Like many of you, I have survived gun violence. Four times. Oddly, though, I never realized I was a gun-violence survivor until I started doing this work. Most people do not realize they are survivors because gun violence has been so normalized. And it does feel like a million years have passed since I jumped onto this journey with all of you. If someone had told me about us and all of this five years ago, I wouldn’t have believed you. I was supposed to retire someday as a teacher, but this goes to show how there are plans for us that we can’t even imagine.

Instead of sharing the usual sad vignettes and statistics, I thought that I would speak today about leadership. I always knew I could lead and wrangle a roomful of children, but I never envisioned myself leading adults. However, I am fortunate that I have never had to lead alone. Often I receive credit — and also the blame — for things that I do not do, like shutting down the Del Mar gun show or spray-painting a prominent Republican’s house. Both are things I did NOT do. My name has become associated, truly or falsely, with acts of gun-violence prevention. But we all know that one person alone could not do everything we do. All of us are leaders.

Putting down our armor

We can be armored leaders or unarmored. Brené Brown asks, “How do we put down the armor, and how do we inspire our teams to do the same?” The idea of putting down our armor to do this work is both symbolic and ironic. We are leading people into battle against an insanely armored, and armed, contingent.

I have seen each of you come into your first meeting, shy and quiet, as I too did at one time. And I have seen you become vulnerable, put yourself out there and share your gifts to contribute to this cause and to our coalition. I could go through each person in this room and find a poignant example of you laying down your armor.

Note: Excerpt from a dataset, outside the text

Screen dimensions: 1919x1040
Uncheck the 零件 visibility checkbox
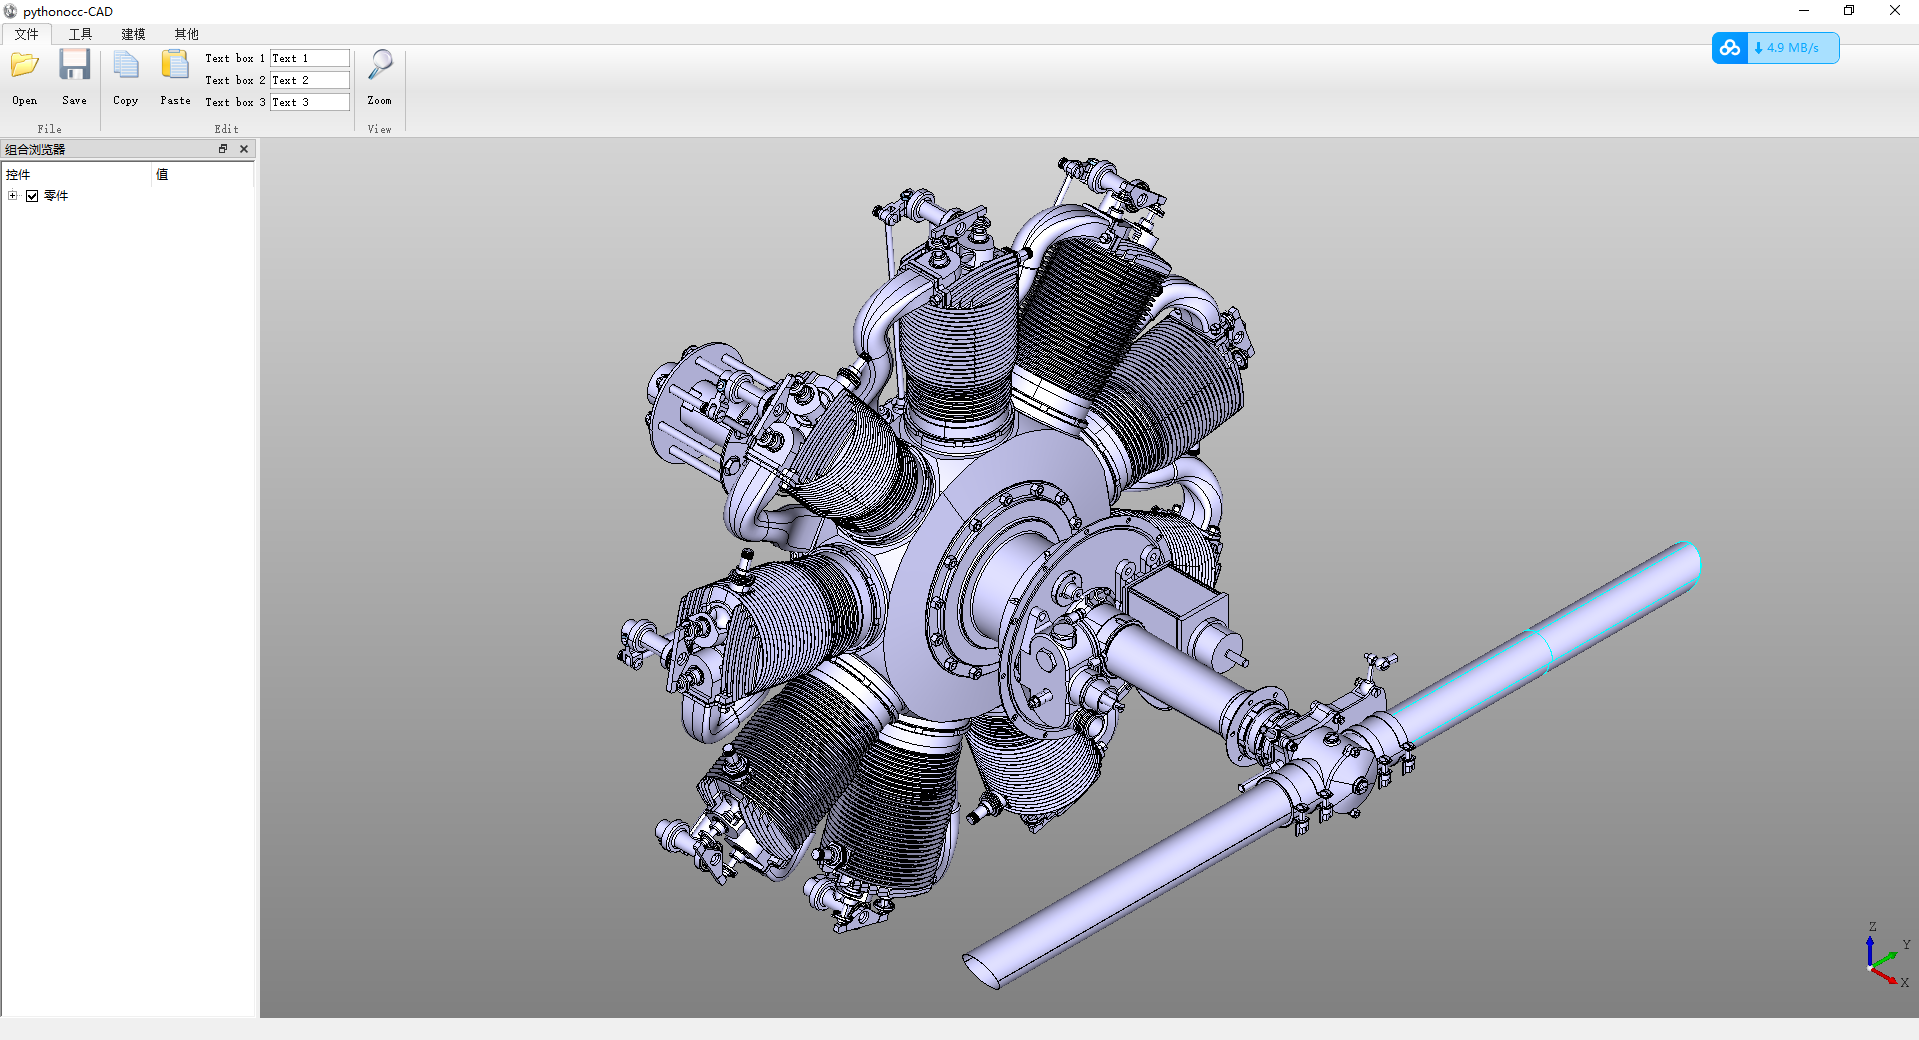[33, 195]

We practice gratitude and we celebrate milestones and victories. We also mourn quite often. In laughing and crying together, we have created a bond that is difficult to understand from the outside. Through this work, we have found a bonus family.

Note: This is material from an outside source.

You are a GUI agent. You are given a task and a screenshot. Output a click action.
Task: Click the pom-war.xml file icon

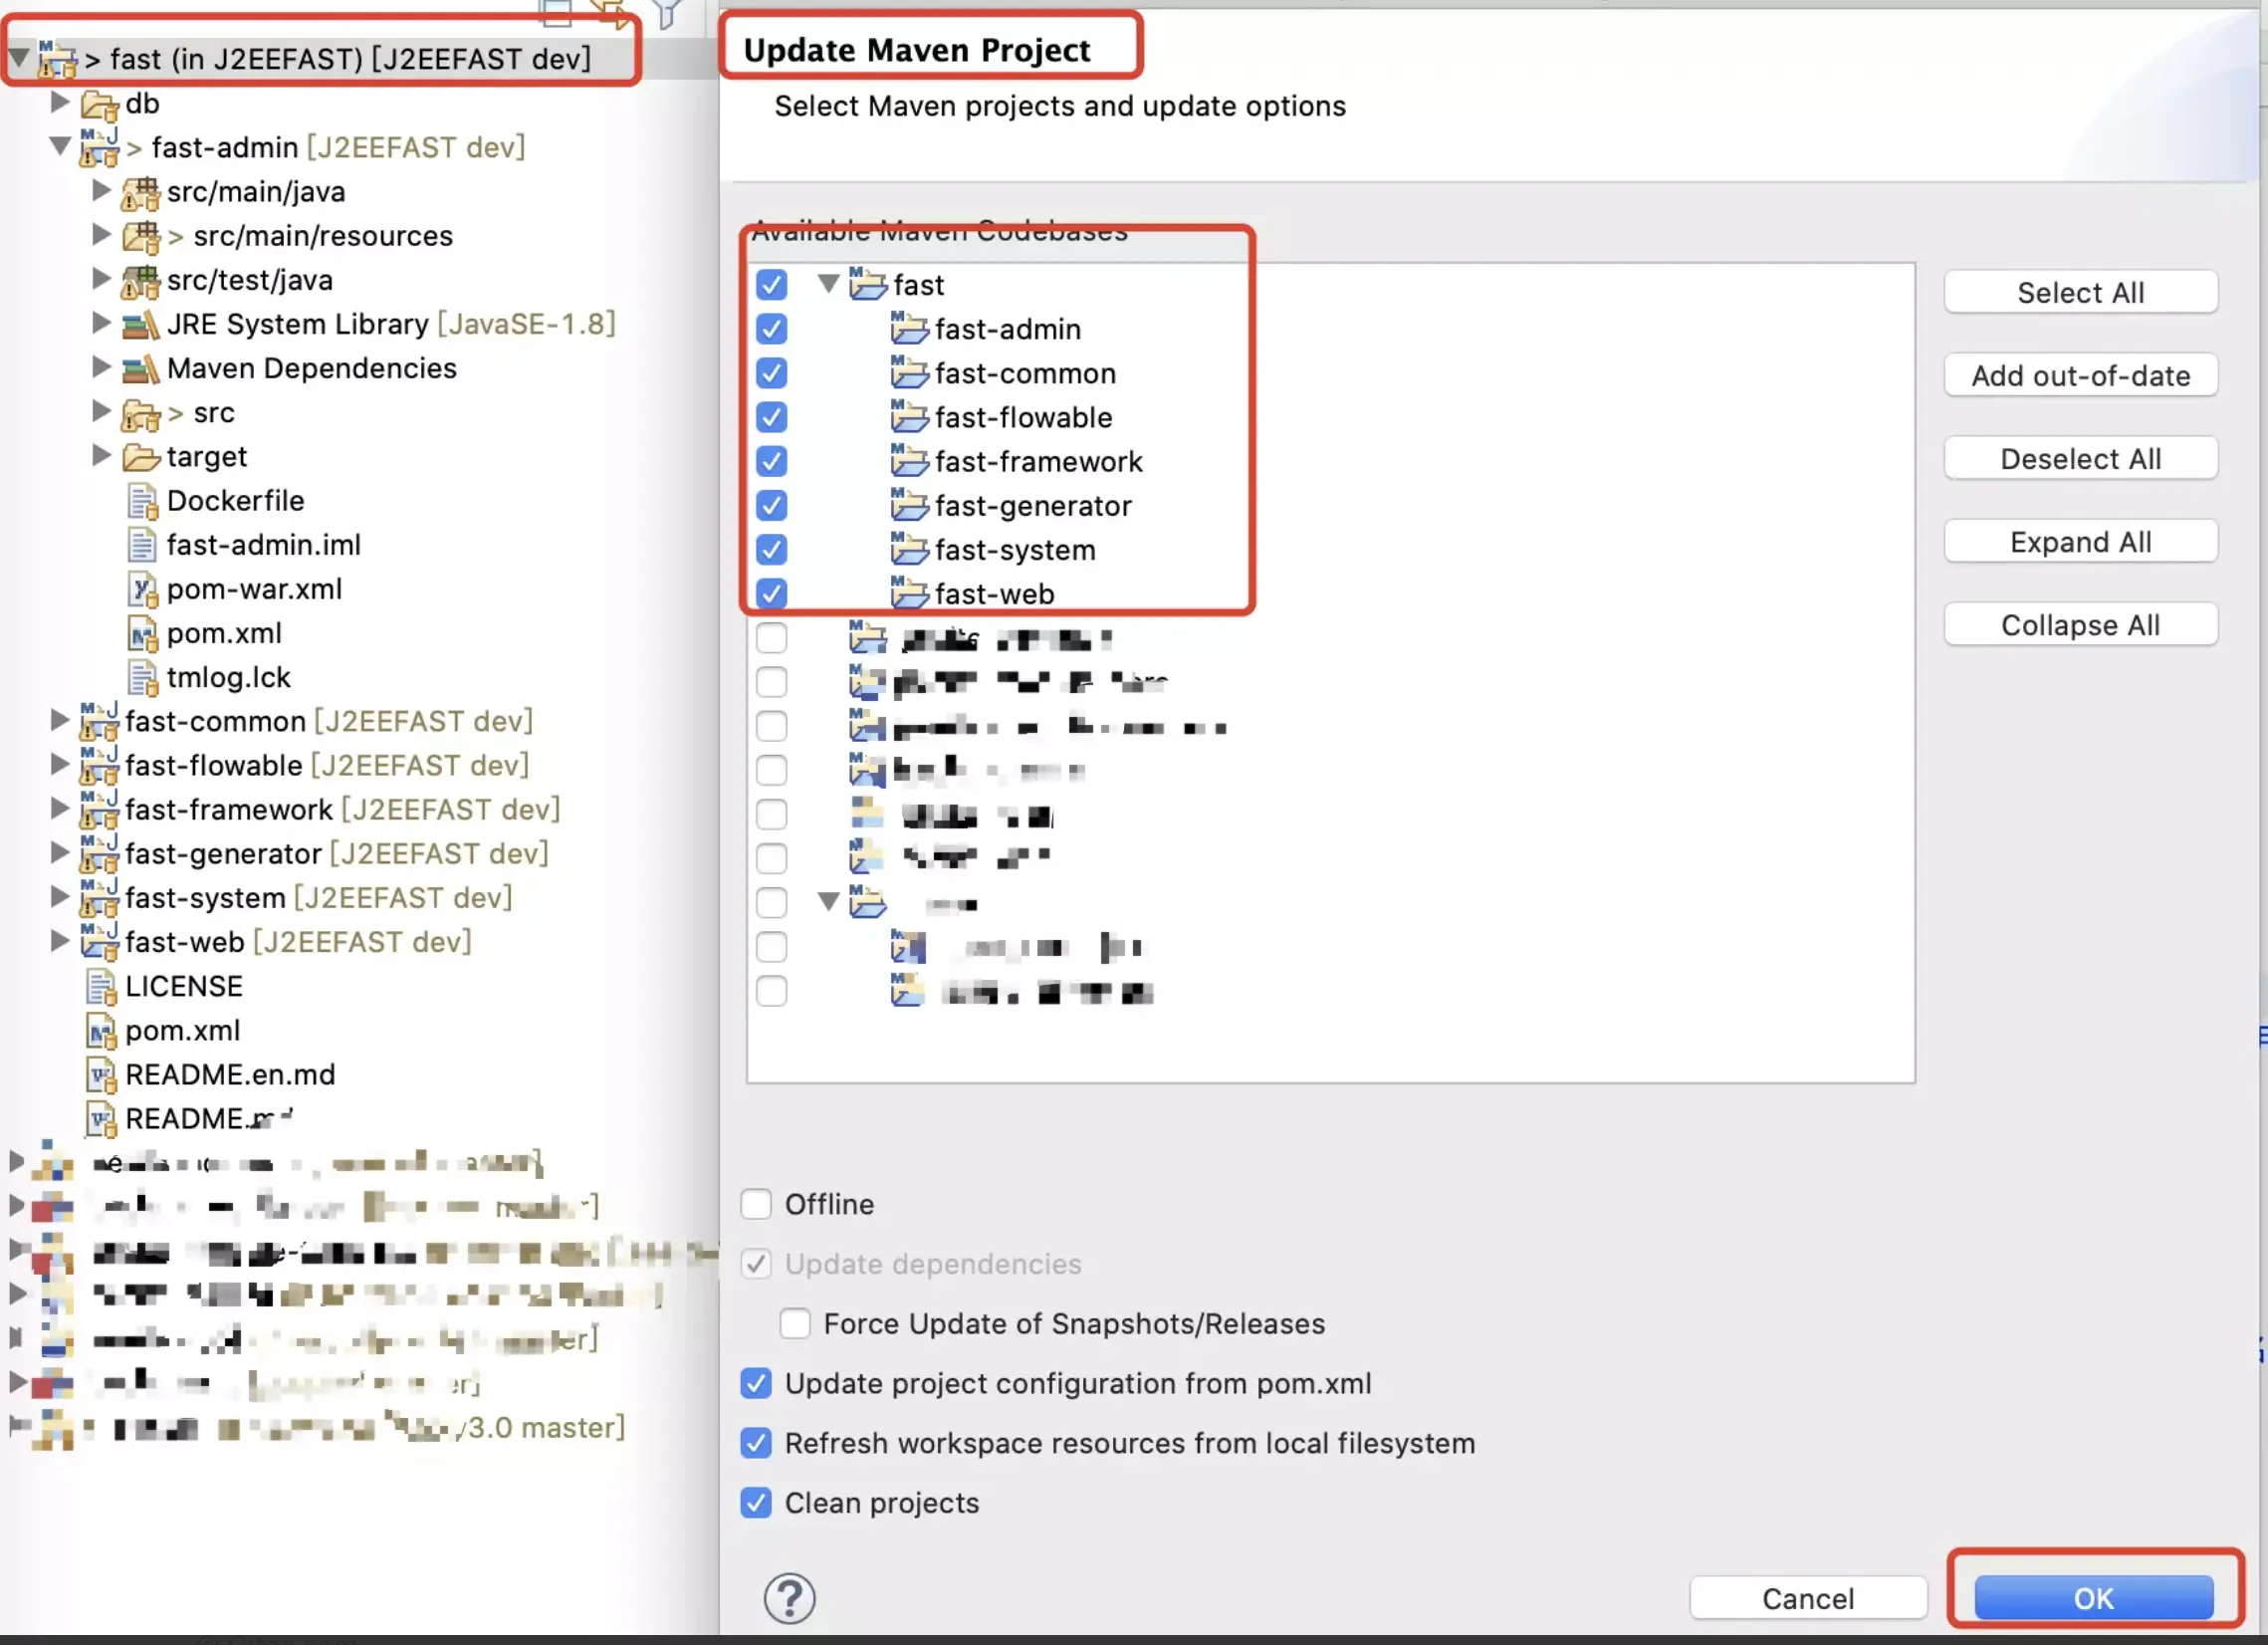tap(142, 590)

We have created an alternative to numbing ourselves. In the past few years, without this group as an outlet for the pain and strife, we could have numbed ourselves through unhealthy means or, worse yet, become complacent and checked out. Instead, the majority of us have checked in. We show up and we work hard. I don’t know about you, but this work has kept me sane in very insane times. When we show up, we show up for one another.

We operate from a place of integration, not fear.

People sometimes assume that we do this because we are afraid of guns. That couldn’t be further from the truth. We are grounded in confidence, information and facts that prove we are on the right side of this issue — the side that responsible gun owners are starting to embrace with us. WITH US. We remain vulnerable and open, but strong and courageous. We are not afraid.

It would be very easy for us to become negative and cynical, and lose hope. This issue breaks our hearts every single day. We know the solutions, and it can be frustrating to get there, but together, we know how to keep pushing toward our common goal: to end gun violence.

Theodore Roosevelt said we can credit the person “whose face is marred by dust and sweat and blood; who strives valiantly; who errs, who comes up short again and again, who at the best knows in the end the triumph of high achievement, and who at the worst, if she fails, at least fails while daring greatly.” The credit goes to those in the arena, all of us.

When you have done something that no one else has done before, like build a coalition to prevent gun violence, the value is hard to quantify. Moms Demand Action likens it to building the plane as you are flying it.

So let’s keep building that plane. I know that together, someday, we will get to land it.

Wendy Wheatcroft is a mom of three, an educator and a gun-violence prevention advocate working to end gun violence in all of its forms.